One of the positive aspects of this side-scroller lies in the acquisition of gold coins and power-ups. To grab an extra life, a more powerful sword, or a completely different weapon, Pike must head butt specialized blocks. Once the power-up appears, he has several seconds to jump on the block and grab it. Some gold can also found in these blocks, and once the head smashing takes place, the currency flies through the air and lands on the ground. If Pike doesn't run or leap for these coins, they will also vanish into thin air.
There are also little touches that I found slightly amusing. While shopping for items, there's a dude named Dave Dexter who greets you before you head to the counter. Just like having a cow in the middle of a level which serves no purpose, sometimes putting something in the game just for the sake of it works if you're in the right mood.
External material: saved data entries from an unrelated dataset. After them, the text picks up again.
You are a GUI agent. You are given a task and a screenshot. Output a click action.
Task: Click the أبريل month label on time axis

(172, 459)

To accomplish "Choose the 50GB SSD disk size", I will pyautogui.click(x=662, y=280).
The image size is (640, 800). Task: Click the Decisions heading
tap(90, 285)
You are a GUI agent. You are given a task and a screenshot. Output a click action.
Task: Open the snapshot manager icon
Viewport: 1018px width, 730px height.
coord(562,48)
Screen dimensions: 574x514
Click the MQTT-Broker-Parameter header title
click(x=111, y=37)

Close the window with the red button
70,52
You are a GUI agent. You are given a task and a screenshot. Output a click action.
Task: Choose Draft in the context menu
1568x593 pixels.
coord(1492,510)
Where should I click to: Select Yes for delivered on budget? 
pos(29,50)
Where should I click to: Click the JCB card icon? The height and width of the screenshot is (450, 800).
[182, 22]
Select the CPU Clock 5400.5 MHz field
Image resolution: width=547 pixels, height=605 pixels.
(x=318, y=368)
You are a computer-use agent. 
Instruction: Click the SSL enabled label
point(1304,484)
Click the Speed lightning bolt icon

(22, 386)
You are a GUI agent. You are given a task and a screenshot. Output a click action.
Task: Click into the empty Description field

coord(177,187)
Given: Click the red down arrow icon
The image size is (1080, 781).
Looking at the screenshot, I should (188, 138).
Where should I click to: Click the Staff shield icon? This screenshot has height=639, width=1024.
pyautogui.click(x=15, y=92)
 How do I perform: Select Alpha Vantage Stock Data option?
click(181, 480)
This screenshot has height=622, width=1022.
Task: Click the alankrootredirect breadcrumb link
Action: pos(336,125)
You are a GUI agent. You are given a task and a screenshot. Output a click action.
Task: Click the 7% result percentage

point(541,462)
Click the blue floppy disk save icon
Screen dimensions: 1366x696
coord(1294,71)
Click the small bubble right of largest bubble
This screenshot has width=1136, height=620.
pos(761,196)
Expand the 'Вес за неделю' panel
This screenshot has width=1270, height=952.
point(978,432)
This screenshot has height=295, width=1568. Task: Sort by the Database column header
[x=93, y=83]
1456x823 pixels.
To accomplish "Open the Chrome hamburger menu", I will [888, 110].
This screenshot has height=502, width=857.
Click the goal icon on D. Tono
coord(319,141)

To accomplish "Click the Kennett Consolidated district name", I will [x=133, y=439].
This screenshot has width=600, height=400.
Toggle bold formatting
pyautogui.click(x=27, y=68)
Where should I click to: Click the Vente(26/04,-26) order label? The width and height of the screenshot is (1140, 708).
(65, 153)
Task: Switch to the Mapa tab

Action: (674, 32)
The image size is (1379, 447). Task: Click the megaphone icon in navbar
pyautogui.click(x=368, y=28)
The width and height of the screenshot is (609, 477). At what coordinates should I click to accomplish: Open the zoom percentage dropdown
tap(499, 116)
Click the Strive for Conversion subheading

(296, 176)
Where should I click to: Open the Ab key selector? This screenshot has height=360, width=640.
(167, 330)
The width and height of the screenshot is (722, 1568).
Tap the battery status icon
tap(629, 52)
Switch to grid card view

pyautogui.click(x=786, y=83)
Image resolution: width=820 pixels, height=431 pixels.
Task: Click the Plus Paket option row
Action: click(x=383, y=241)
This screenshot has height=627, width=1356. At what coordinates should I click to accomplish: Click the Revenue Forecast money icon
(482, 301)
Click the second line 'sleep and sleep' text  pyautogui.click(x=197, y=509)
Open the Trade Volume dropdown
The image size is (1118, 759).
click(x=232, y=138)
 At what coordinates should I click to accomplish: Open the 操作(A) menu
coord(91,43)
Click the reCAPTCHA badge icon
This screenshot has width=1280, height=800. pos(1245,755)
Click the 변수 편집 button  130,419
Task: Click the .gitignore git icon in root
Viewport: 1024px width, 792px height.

Plus, the chance to wield a mighty sword in a platform world where most characters just run and jump was refreshing.
All of that goodwill evaporates when you hunker down and try to control Pike. If you want a nuanced jump or even a seamless move to the left or to the right, don't count on it. Monster Robot Studios committed a cardinal sin by making Pike so difficult to control. Since Heavy Sword requires players to time their jump to the next block or even avert a group of enemies that are headed their way, seamless controls are absolutely mandatory. But even though your fingers were trained to run and jump from numerous platformers, those skills will be thrown out the window with Heavy Sword. The biggest enemies aren't the cool looking bosses that may pop up at the end of the level, it's those four buttons on your device. Dying by your own hand is literally the most popular form of death for Pike.
With all the wonderful visuals and solid action in this platformer, it is downright heartbreaking that the controls are an absolute mess. The poorest analogy I can make is it's like finding your perfect mate, only to discover that they're a figment of your imagination. Such a malady probably needs a heavy dose of therapy, but for people who don't have time for the pain, don't download Heavy Sword until they fix this one major flaw.